NOW, THEREFORE, the Trust hereby adopts this Distribution Plan (this
"Plan") on behalf of the Fund, the Individual Shares and the Institutional
Service Shares in accordance with Rule 12b-1 under the Act and containing the
following terms and conditions:
1. (a) The Trust, on behalf of the Fund, is authorized to reimburse the
Distributor for distribution services performed and expenses incurred by the
Distributor in connection with the Fund's Individual Shares. The amount of such
compensation paid during any one year shall not exceed .75% of the average daily
net assets of the Fund attributable to the Individual Shares. Such compensation
shall be calculated and accrued daily and paid monthly.
<PAGE>
(b) The Trust, on behalf of the Fund, is authorized to reimburse
the Distributor for distribution services performed and expenses incurred by the
Distributor in connection with the Fund's Institutional Service Shares. The
amount of such compensation paid during any one year shall not exceed .25% of
the average daily net assets of the Fund attributable to the Institutional
Service Shares. Such compensation shall be calculated and accrued daily and paid
monthly.
2. (a) Distribution services and expenses for which the Distributor may
be reimbursed by the Individual Shares and the Institutional Service Shares
pursuant to this Plan include, without limitation: compensation to and expenses
incurred by dealers or wholesalers retained by the Distributor (collectively,
the "Authorized Dealers") and the officers, employees and sales representatives
of Authorized Dealers and of the Distributor; allocable overhead, travel and
telephone expenses; the printing of prospectuses and reports for other than
existing shareholders; the preparation and distribution of sales literature and
advertising; and all other expenses (other than personal and account maintenance
services as defined in the Trust's Service Plan) incurred in connection with
activities primarily intended to result in the sale of such class of shares.

Data lines

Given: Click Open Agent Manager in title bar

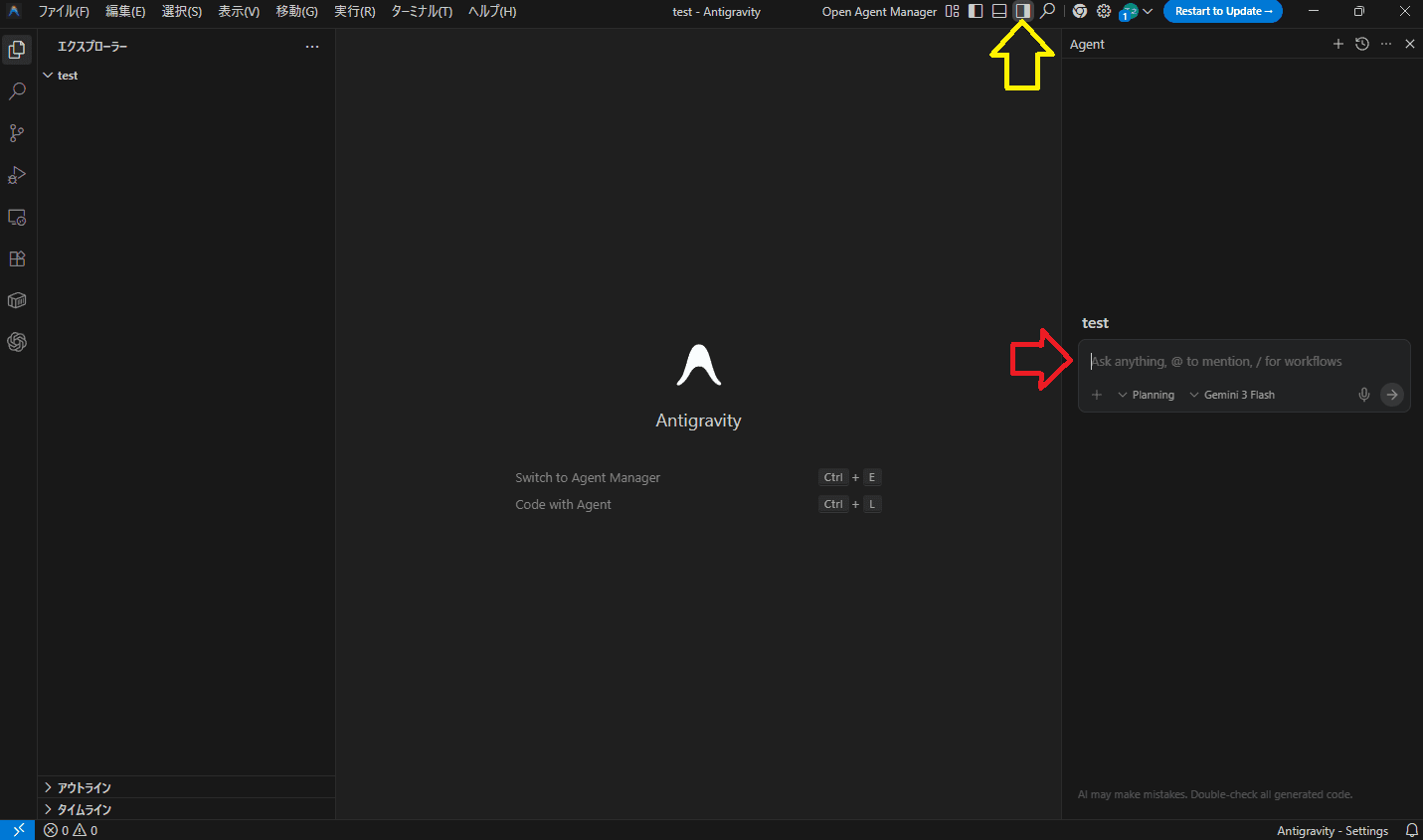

The tasks
**1.** Quote the distribution plan word for word, from "2. (a) Distribution" to "class of shares.".
**2.** Under section 2(a) of the distribution plan, why can an expense that the section does not list by name still be reimbursed?
The material plays no role in this exercise.

Final answers
**1.**
2. (a) Distribution services and expenses for which the Distributor may
be reimbursed by the Individual Shares and the Institutional Service Shares
pursuant to this Plan include, without limitation: compensation to and expenses
incurred by dealers or wholesalers retained by the Distributor (collectively,
the "Authorized Dealers") and the officers, employees and sales representatives
of Authorized Dealers and of the Distributor; allocable overhead, travel and
telephone expenses; the printing of prospectuses and reports for other than
existing shareholders; the preparation and distribution of sales literature and
advertising; and all other expenses (other than personal and account maintenance
services as defined in the Trust's Service Plan) incurred in connection with
activities primarily intended to result in the sale of such class of shares.

**2.** The section says its list applies "without limitation." It also covers all other expenses incurred in connection with activities primarily intended to result in the sale of the class of shares. The only exception is personal and account maintenance services as defined in the Trust's Service Plan.